Os moradores de cortiços serão atendidos, diz a nota, por unidades de (HIS) Habitação de Interesse Social, a serem implantadas. A prefeitura afirma que a questão dos usuários de drogas e moradores de rua vai além do projeto e é alvo permanente de ações. "Vale ainda lembrar que o projeto prevê um centro comunitário que vai estar voltado também para a capacitação profissional, procurando assim dar oportunidades a essa população marginalizada de entrar no mercado formal de trabalho."
"Hábitos burgueses"
O arquiteto e professor da universidade Presbiteriana Mackenzie Paulo Giaquinto pondera que o projeto ainda está no começo e, por isso, diz ser difícil prever se o modelo dará certo ou não. Contudo, ele critica a maneira como a administração municipal diz querer atrair capital e público para revitalizar a área. Giaquinto afirma que os focos em entretenimento e tecnologia não são as soluções.
- Nós já temos os exemplos dos equipamentos culturais na região, como a Pinacoteca, o Museu da Língua Portuguesa e a região da Santa Ifigênia, onde se pode encontrar todo tipo de tecnologia. Essas duas apostas do projeto [entretenimento e empresas de tecnologia] não funcionam. Falta no projeto dizer quais serão as âncoras [atrativos] que vão puxar os investimentos para a área.
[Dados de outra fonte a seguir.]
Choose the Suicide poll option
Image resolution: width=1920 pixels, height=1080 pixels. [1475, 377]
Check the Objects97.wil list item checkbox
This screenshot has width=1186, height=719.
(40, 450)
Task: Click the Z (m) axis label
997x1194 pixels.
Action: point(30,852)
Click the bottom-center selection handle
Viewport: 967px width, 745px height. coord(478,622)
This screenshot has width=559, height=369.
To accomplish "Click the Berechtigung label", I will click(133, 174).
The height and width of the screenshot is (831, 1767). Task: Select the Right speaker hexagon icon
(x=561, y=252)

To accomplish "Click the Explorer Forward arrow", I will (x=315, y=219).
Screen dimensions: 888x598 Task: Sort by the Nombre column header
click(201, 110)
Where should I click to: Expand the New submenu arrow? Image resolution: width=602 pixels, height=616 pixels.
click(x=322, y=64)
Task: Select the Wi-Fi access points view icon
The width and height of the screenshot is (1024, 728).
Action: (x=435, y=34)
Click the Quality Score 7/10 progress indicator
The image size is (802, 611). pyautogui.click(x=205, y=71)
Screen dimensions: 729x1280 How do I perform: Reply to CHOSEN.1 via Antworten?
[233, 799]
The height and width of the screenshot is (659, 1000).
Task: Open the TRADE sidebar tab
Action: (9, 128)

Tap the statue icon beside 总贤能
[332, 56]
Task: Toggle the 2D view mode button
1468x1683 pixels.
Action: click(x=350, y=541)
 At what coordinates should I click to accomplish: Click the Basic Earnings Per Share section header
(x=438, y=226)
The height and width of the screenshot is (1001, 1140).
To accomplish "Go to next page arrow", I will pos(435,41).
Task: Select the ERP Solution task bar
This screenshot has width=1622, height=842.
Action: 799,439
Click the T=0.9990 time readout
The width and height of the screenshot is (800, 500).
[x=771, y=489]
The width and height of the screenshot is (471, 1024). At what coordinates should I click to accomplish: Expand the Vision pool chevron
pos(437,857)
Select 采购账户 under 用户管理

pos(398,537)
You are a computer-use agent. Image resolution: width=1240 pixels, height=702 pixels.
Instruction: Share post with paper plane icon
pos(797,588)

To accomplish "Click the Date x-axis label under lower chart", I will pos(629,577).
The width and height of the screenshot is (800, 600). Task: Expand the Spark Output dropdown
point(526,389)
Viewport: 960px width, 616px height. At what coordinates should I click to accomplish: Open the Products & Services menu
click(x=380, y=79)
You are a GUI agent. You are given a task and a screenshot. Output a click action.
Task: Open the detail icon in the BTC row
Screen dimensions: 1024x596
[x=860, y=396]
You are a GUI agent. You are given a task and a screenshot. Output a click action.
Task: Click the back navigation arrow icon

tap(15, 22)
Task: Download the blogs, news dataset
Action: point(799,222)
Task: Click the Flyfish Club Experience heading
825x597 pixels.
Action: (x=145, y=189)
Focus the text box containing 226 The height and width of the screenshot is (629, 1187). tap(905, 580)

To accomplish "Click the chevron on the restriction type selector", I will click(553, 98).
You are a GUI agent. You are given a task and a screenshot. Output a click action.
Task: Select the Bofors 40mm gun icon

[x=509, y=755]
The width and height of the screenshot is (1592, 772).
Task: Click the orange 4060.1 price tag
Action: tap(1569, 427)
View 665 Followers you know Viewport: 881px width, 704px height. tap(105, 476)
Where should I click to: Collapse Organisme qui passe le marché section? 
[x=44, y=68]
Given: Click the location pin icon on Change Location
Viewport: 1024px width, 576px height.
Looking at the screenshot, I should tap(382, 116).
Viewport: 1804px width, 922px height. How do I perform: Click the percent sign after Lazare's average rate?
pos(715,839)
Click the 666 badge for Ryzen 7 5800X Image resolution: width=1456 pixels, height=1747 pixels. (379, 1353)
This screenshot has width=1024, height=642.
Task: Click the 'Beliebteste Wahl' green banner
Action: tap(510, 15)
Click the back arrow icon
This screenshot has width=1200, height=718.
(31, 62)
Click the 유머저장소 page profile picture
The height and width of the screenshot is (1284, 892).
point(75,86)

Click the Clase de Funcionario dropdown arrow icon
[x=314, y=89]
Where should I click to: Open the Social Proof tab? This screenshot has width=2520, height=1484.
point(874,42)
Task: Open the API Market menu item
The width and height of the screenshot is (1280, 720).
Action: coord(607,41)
A prefeitura diz, por meio de nota, que a revitalização da área será o maior atrativo para os novos investidores. "Uma área central, estratégica, dotada de infraestrutura, completamente renovada, que prioriza o uso misto de ocupação (habitação, serviços, comércio) e valoriza os espaços públicos será muito atrativa".
A secretaria também defende que a proposta é potencializar e diversificar os segmentos de entretenimento e tecnologia. Na área da cultura, estão previstos equipamentos como cinemas, teatros e casas noturnas. A atração de empresas de tecnologia, diz a pasta, visa a expandir a atual característica da região, hoje limitada à venda de eletrônicos.
O professor também pontua que, para que ofertas imobiliárias na região sejam atraentes à classe média, são necessários investimentos do poder público, como a instalação de hospitais e universidades. Para ele, essa classe social tem poder de consumo que pode ajudar na revitalização da região. Ainda segundo o urbanista, os arquitetos costumam ter o "péssimo costume de impor hábitos burgueses às classes mais baixas”.
- Eu não vi no projeto um local para música popular, que é o que tem a ver com os moradores da região. As imagens [do croqui] parecem um centro europeu. O projeto me parece uma transferência de exemplos internacionais. E isso é praticamente sentença de derrota.
Áreas verdes
A urbanista Lucila Lacreta, diretora do ONG Defenda São Paulo, faz coro com os outros especialistas e afirma que o centro “não pode virar o shopping Iguatemi”. Para ela, há características da região que não são levadas em conta na proposta.
- A Santa Ifigênia é uma região que tem uma vitalidade que não se encontra em outro lugar. Pelas informações dispostas no projeto, não sei como ela vai se readequar dentro desse espaço.
Já o arquiteto e professor aposentado da USP (Universidade de São Paulo) Dácio Ottone diz acreditar que a junção de comércio, moradia e entretenimento é a formula para consolidar um bairro sólido e com infraestrutura bem arrumada. Para o especialista, a região é rica em transporte coletivo, o que pode ser um grande atrativo para que as pessoas voltem a morar no centro.
- A região tem futuro e o projeto da Nova Luz pode inclusive movimentar a revitalização de outras áreas próximas.